A quartet of specks materialized in the sky of Raymond Meara's imagination, shattering his fantasy with pain as noise, the noise of a hundred earthquakes and a thousand sonic booms. They brought pain as smoke, heat, discord, and, the worst of all, pain as napalm. Hell-hot, death-black, stinking petrozap of oxygen-sucking napalm exploded Raymond's world. It killed Look Deep Duck Back, Pathfinders, Rangers, Airborne, headhunters, scouts, brave soldiers, cowardly lions, and buried the Dai Uy dead in his air-conditioned double-wide beneath twelve feet of concrete, steel, sandbagged berm, rubble, and Monster Mountain real estate.
Pallbearer Six Actual? Anybody? Only pain remained to answer him in the stinking petrochemical afterbirth. Snake Eyes.
He shivered, captured by the misery of icy, intimidating silence. Pain so terrible and cold that it made him forget the hottest flames, isolated him, shocked his brain into numbness, and paralyzed its victim for the slow kill.
Imprisoned, gripped in the chilling claws of death, caught inside the heart of agony as formidable and unassailable as a sheer ice cliff, frozen immobile like some fossilized, prehistoric biped, Meara's fantasy of pain allowed him to whisper but not to breathe, and he knew it would make him die slowly, as it tortured him inside the freezing mass of glacier-like hurting.
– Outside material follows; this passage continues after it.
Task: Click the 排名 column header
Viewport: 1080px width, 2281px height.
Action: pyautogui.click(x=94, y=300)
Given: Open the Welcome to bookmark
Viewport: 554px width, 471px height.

Help me, he begged, into the darkness of his imagination. But no one responded. The phantoms were gone. The captain was gone. All his good buddies were gone. From whence would cometh the magic? He had never felt so alone, trapped and terror stricken inside the ice-cold walls of silent, crushing
pain.
“God Six Actual, this is Bounty Hunter One,” he whispered in desperation. “Do you have a copy on me, God?” Heavenly Father, who gave your only begotten son, Jesus, please forgive me for my sins.
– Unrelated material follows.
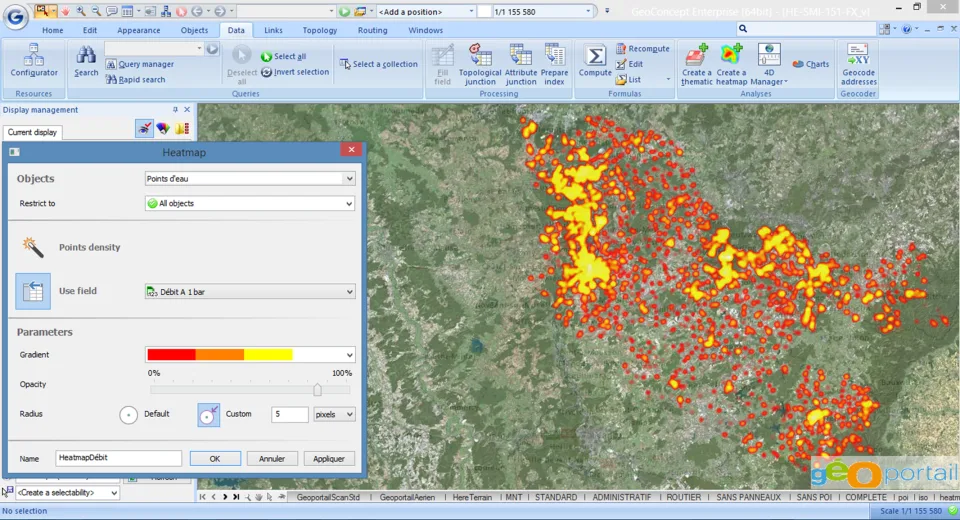Open the Configurator tool
960x520 pixels.
(x=34, y=61)
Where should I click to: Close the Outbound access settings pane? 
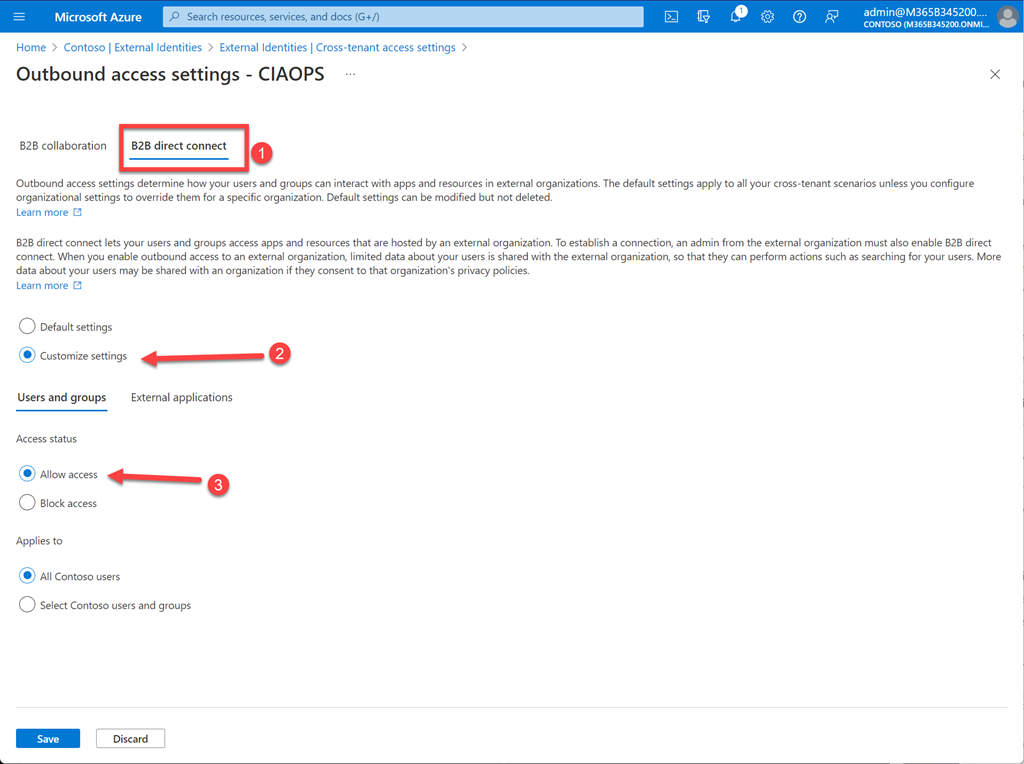pos(994,75)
Staunchly devout agnostic Raymond Meara prayed that God would make the magic happen, that He would forgive him and save him.
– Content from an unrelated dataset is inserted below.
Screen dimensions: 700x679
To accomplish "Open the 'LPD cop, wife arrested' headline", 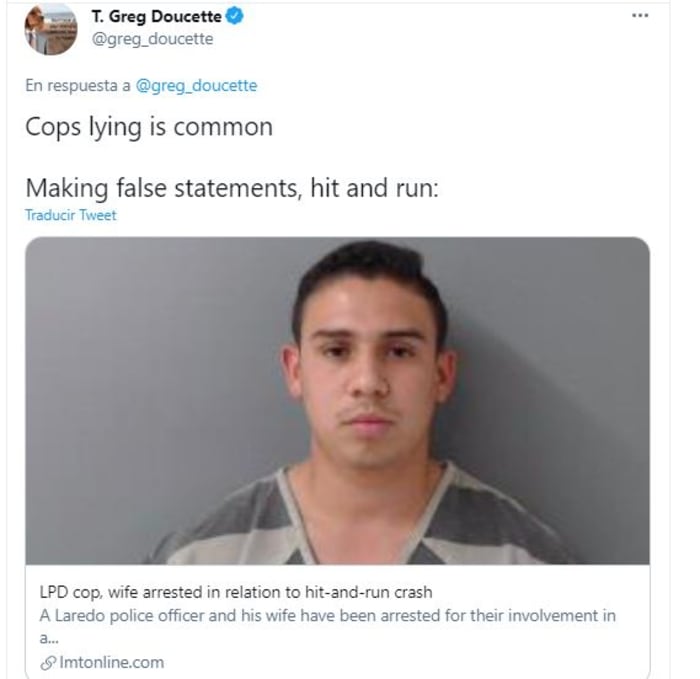I will (x=236, y=592).
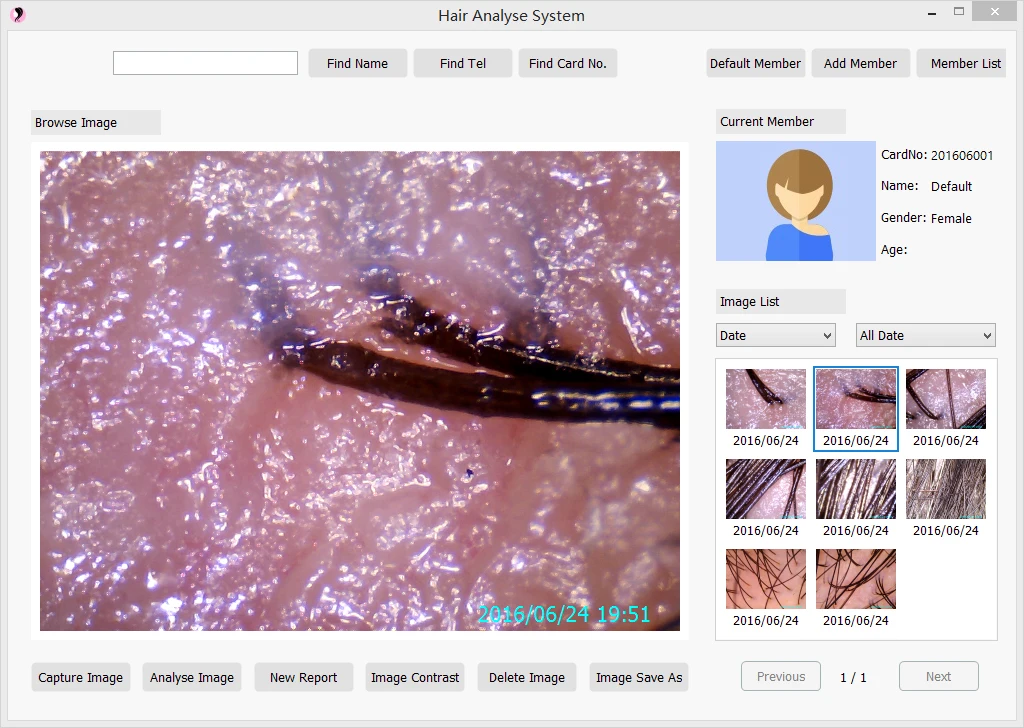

He wanted to hear the thunder crack, see the clouds speared by shafts of gold, hear God's majestic voice shatter the block of pain.
“Ray!” he wanted God to say “I didn't recognize you."
Meara tried to attach some thread of reason to this newfound ability of his to suddenly suspend all disbelief. For the first time he was quite prepared to believe in the power of prayer, and that one might obtain a miracle. What about the weeping religious icons? Those magical pictures that teared up and cried on cue? Weren't these miracles? He thought about the power of secret incantations. The shroud. The ark. The mystery of the robe. The laying on of hands. The dark virgin of the basilica of Guadalupe, whose fabled tears had been witnessed, impossibly, in the cornea of the Virgin Mary's weeping eye. Surely not all of these inexplicable miracles were ecumenical hoaxes.
A man doesn't think about getting shot. Sure, he thinks about it, but he never believes a projectile will really hit him. Maybe that other dude, that guy over there, maybe he'll catch a bullet. But nobody thinks it will actually happen to them. Certainly not to that closet Christian, Raymond Meara. Fight it, ace, he thought. Don't slip away yet.
The monsoons had cut through the woods like a giant backhoe and there was a good-size slough, there at the edge of what would have been called a deep ditch bank back in the little Missouri country town he was from.